Kolkata, March 16 The four public sector general insurers – United India Insurance Company, National Insurance Company, New India Assurance and Oriental Insurance Company – have been holding on to their combined market share so far this year.
As in February 2009, the four insurers collectively held a market share of 59.4 per cent, only marginally lower from the 60 per cent share held during the same period last year. The public sector had been losing market share to the private insurers consistently on a much larger scale earlier. In 2007-08, it had lost over 5 per cent market share compared with the previous year.
The total premium collected by the public sector during April-February stood at Rs 17,636 crore, growing at over 6 per cent compared with the previous year. All the 21 private sector general insurers together collected Rs 12,038 crore (16 per cent). The combined premium collected by all insurers stood at Rs 29,675 crore.
In 2007-08, the public and private sector insurers had registered a growth of 27.74 per cent and 4.17 per cent respectively in premium, compared with the previous fiscal.
Till February this fiscal, United India collected Rs 3,808 crore (13 per cent), Oriental Insurance collected Rs 3,579 crore (2.07 per cent), New India gathered Rs 4,982 crore (4.68 per cent) and National Insurance collected Rs 3,868 crore (6.2 per cent).

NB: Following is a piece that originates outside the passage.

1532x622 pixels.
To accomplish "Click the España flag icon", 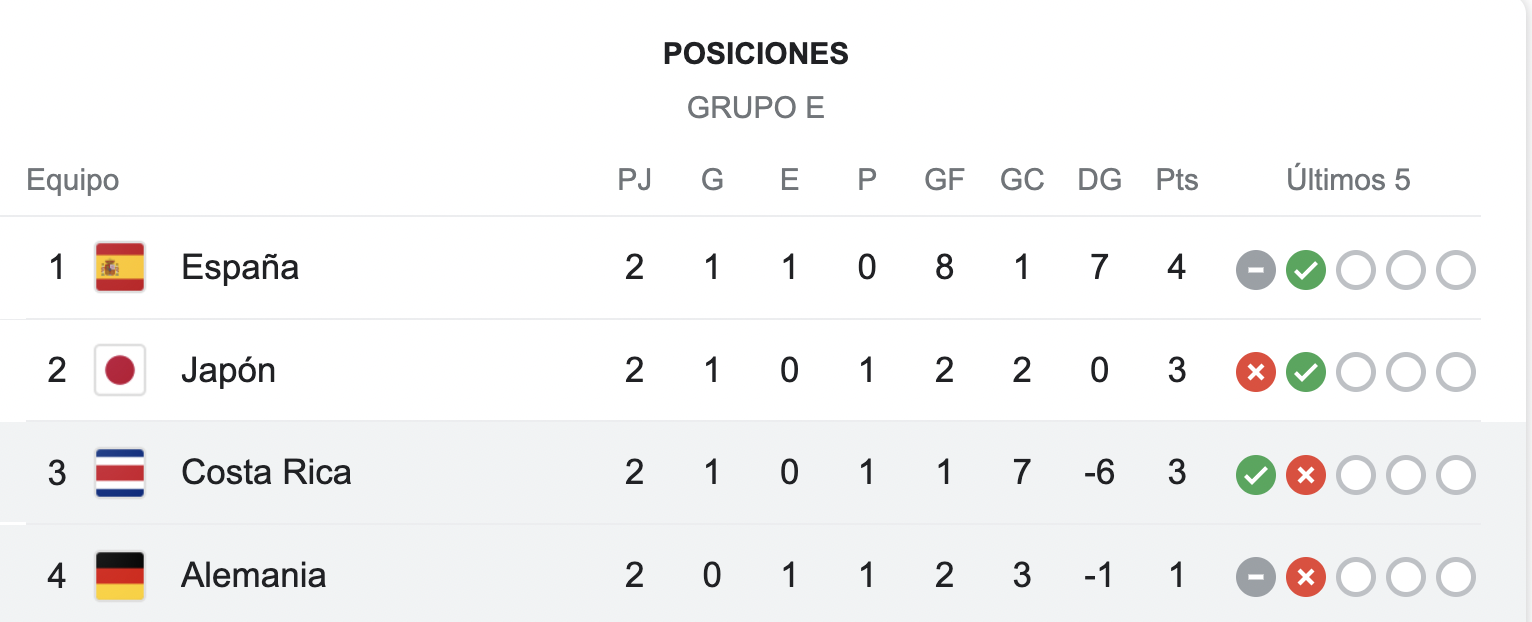I will coord(120,267).
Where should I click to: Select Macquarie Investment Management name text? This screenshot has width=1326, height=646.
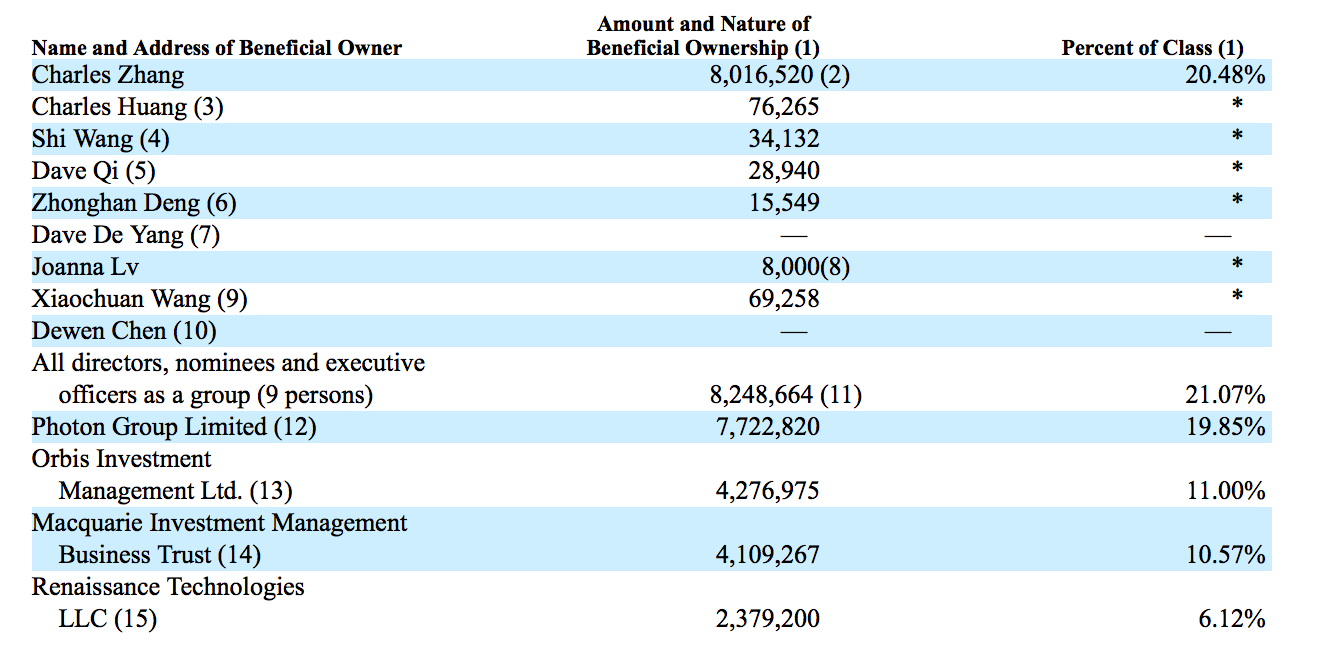[220, 523]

“A number of factors has helped the public sector insurers in arresting the diminishing market share this year,” Mr V. Ramasaamy, Chairman of the National Insurance Company, said.
The public sector insurer had engaged itself in a number of development activities such as business process reengineering while focusing on alternative channels such as bancassurance and agent motivating incentives, he pointed out.
Competitive market
The detariffing of interest rates by IRDA, which gave autonomy to insurers in pricing insurance policies, has created a competitive, level-playing field in general insurance business, a senior official of another public sector insurer said. The financial meltdown has also made the corporate sector shift partially towards the public sector insurers, perceived to be having higher financial strength, he added.
“The detariffing of premium has hit the private sector insurers comparatively more,” Mr Pranav Prasad, Head, Rural Business, ICICI Lombard, said.
While the regulation was put into effect from the beginning of 2007, the impact on premium collection was first felt during the current fiscal, he said. Retail segments such as motor and home insurances were impacted the most. Public sector insurance companies have, however, grown on account of addition in corporate clients during the period, he added.